Here’s a high-level networking diagram* that showing one implementation. It illistraits the main interactions between the systems. This tutorial uses Python but a similar approach may work for C++ ROS systems with a ROS node server written in that language. The server both serves the website to the end-user’s browser, and acts as an intermediary between the website and ROS.

Networking Diagram

*From a publication under submission.

BYOR (bring your own robot)

The requirements for the robots to work with this technology stack is that it runs ROS and can connect to an internet router.

Server

Setting up the server is the meat of this setup (or tofu if you’re vegetarian). It has the dual responsibility of translating the ROS commands from the website, and serving the website when requested by the user’s browser. There are two ways if implementing this: by writing custom Flask routes for HTTP requests, or setting up a socket and using roslibjs.

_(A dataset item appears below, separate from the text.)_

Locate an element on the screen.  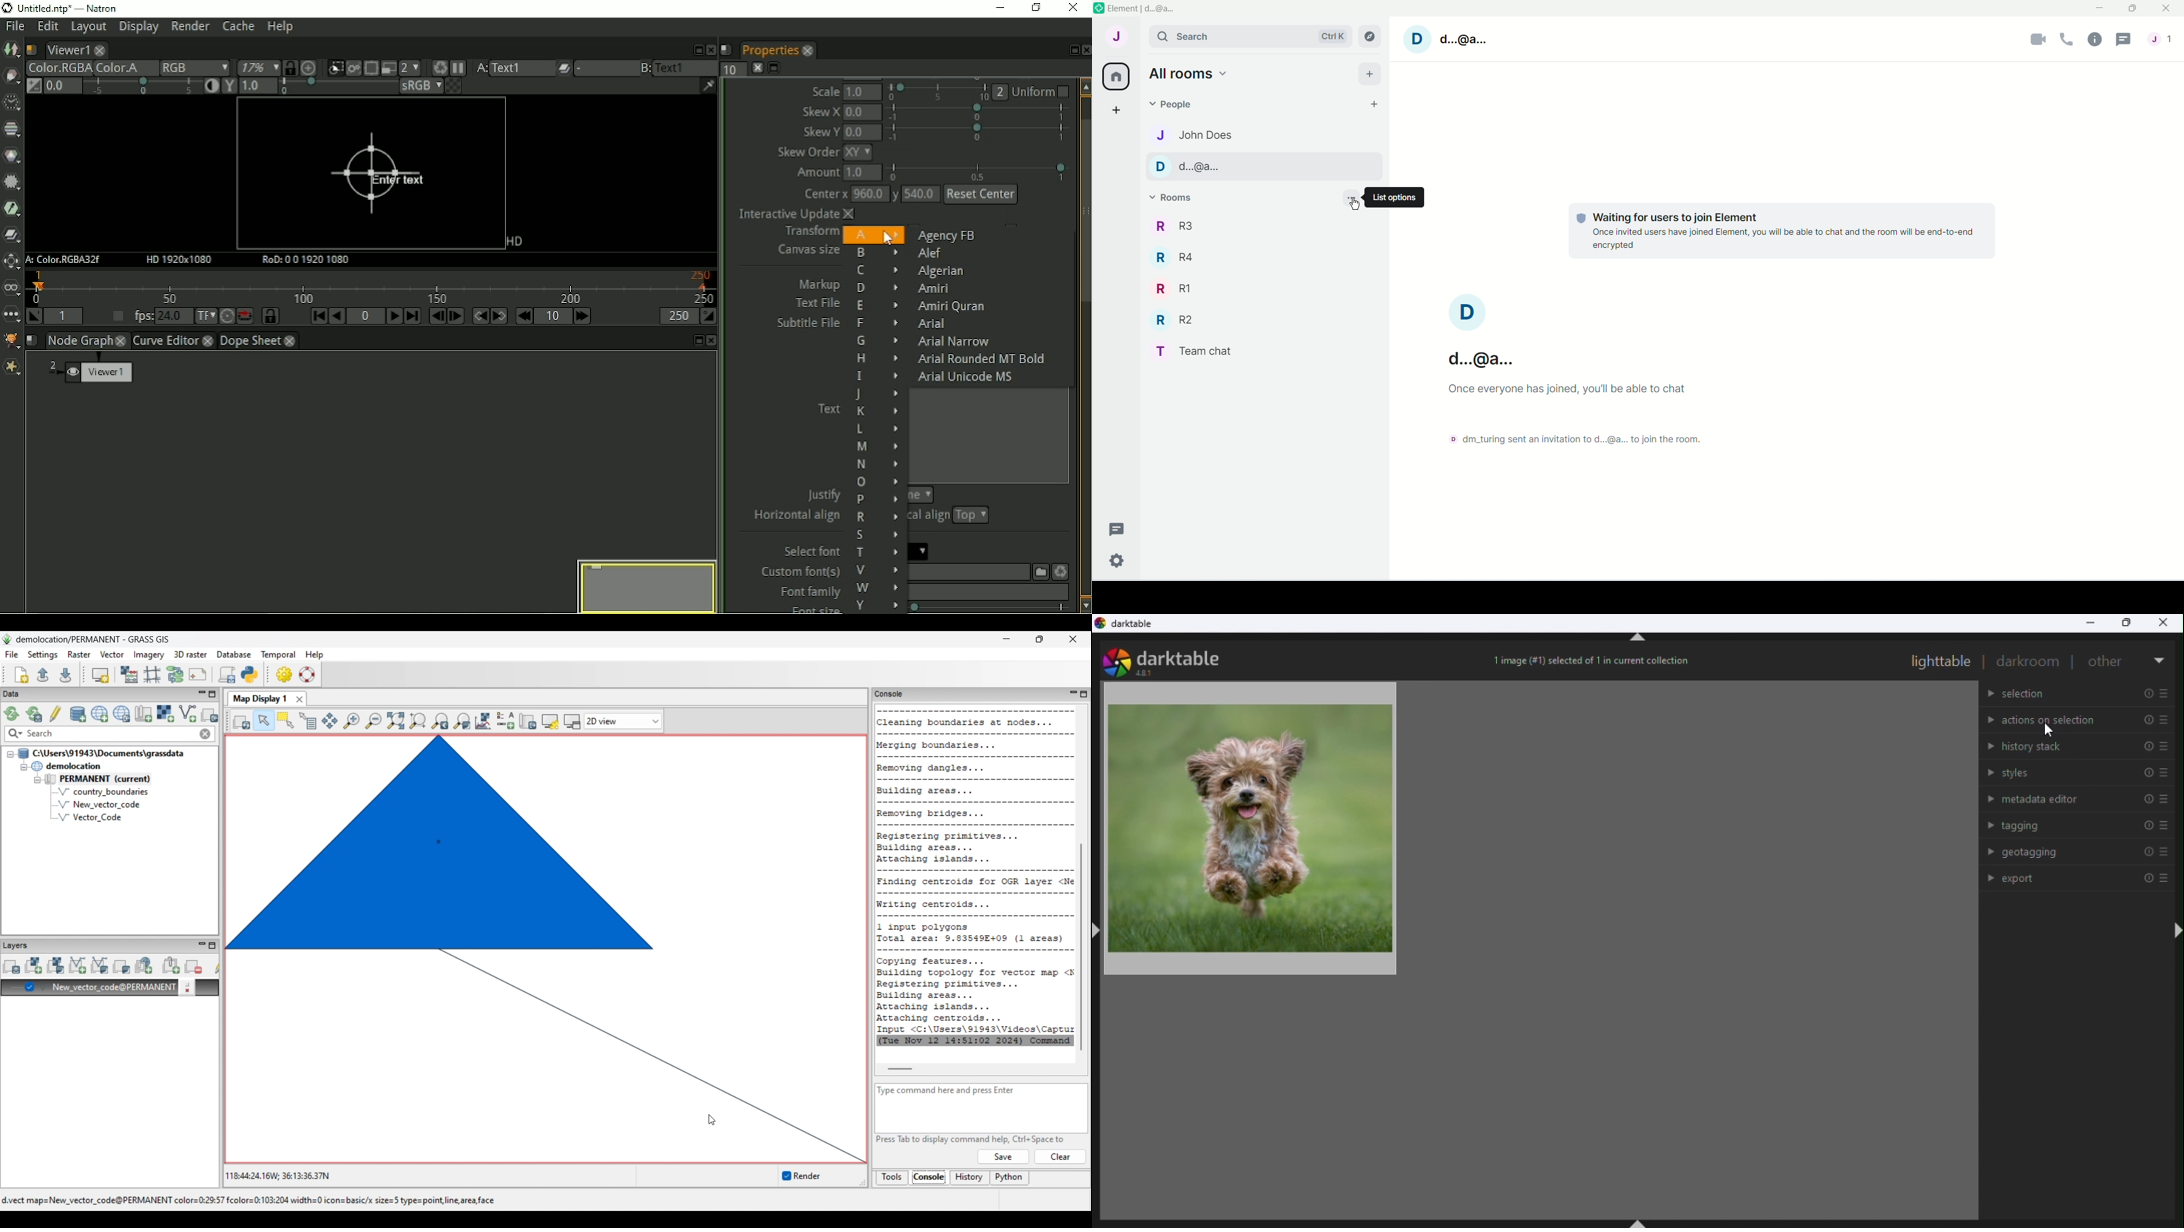
Close is located at coordinates (2168, 10).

In my implementation, I added code to the Flask server which translated HTTP requests to the robots (github link here). However, using rosjslib could also be used in this setup which enables realtime bidirectional communication. The advantages and disadvantages are shown below.

Advantages Disadvantages
HTTP -Simplier to setup

-ChairBot example that can be used

-Requires writing custom routes

-Website must query the server for updates

Rosjslib -ROS can send

-Full access to ROS topics in the browser

-Very difficult to setup

-May require additional networking debugging (Ngrok)

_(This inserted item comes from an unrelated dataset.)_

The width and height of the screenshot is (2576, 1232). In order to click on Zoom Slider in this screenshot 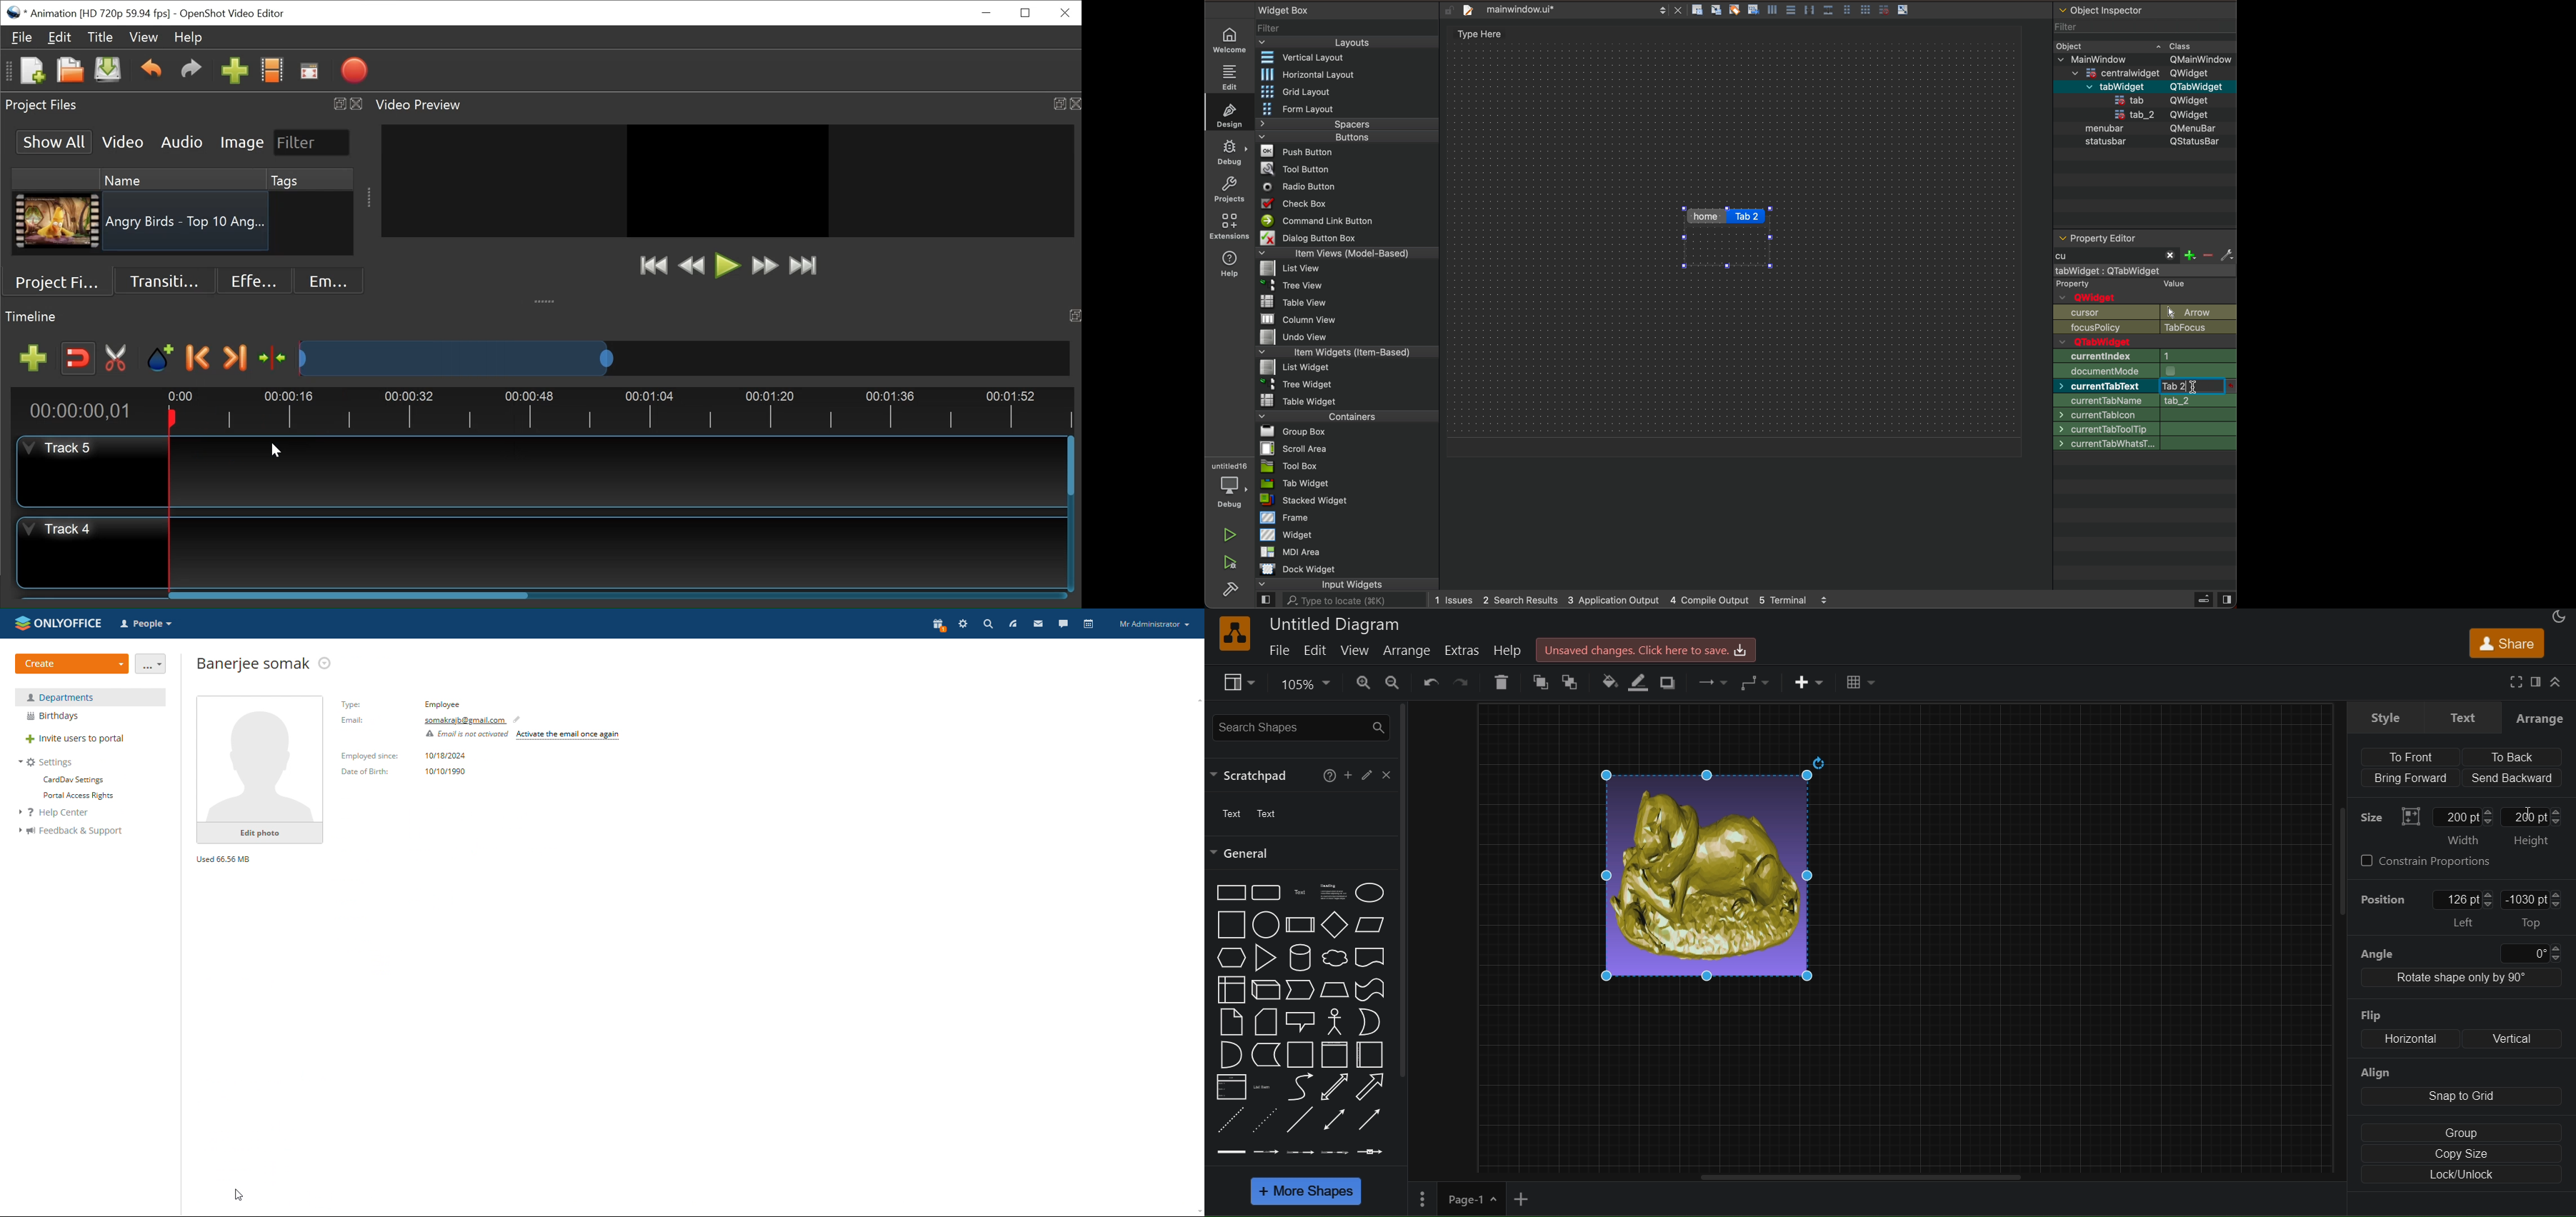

Also, in our implementation we had a USB webcamera that was streamed to the web UI which is recommended to help with situational awareness. Here’s a quick tutorial on getting that setup with OpenCV.

Website UI

Exactly how the website communicated with the server will change depending on how the server was setup (use a socket if socket, use http requests if ). Using web technologies for building . At this point, it should be possible to control the robot locally by connecting to the same router running ROS.

HTTP Tunnel

This is the secret sauce that allows the robot to truely be controlled from anywhere on Earth. Ngrok is a great free tool for setting this up. With Ngrok installed, ROS, the server, and the robots up and running, a simple command line argument can be used to generate a URL which can be used to access (note: Ngrok was only tested using HTTP commands and extra steps may be necessary to setup the socket).

Results

This setup was used to build an iteration of the Oregon State University CHARISMA Lab’s ChairBot project. A publication is currently under review detailing the motivation behind developing this technology and HRI aspects of teleoperating a multi-robot furniture system. It is currently being used to evaluate the ChairBot UI safely during the COVID-19 pandemic.